EXERCISE OBJECTIVE: Every line from the start of the records through the line with "Open the 电脑端下载 text link" is to be written out exactly; pictures are not.

◇ ◇ ◇ ◇

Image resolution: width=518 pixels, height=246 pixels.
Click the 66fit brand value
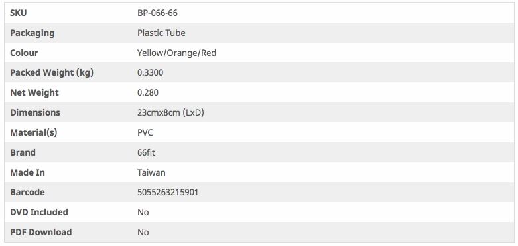146,152
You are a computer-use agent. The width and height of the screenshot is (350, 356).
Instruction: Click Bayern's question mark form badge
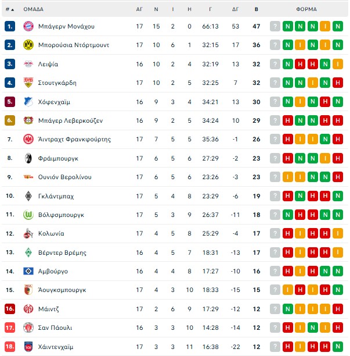(x=275, y=26)
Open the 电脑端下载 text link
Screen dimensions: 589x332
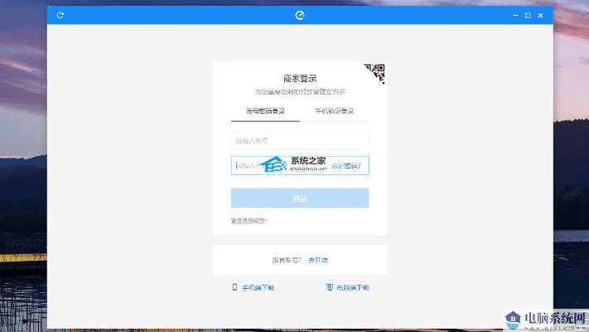click(x=353, y=287)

◇ ◇ ◇ ◇

SOLUTION FOR THIS PROBLEM:
Image resolution: width=518 pixels, height=246 pixels.
Click the 66fit brand value
146,152
You are a computer-use agent. The width and height of the screenshot is (350, 356).
Instruction: Click Bayern's question mark form badge
(x=275, y=26)
Open the 电脑端下载 text link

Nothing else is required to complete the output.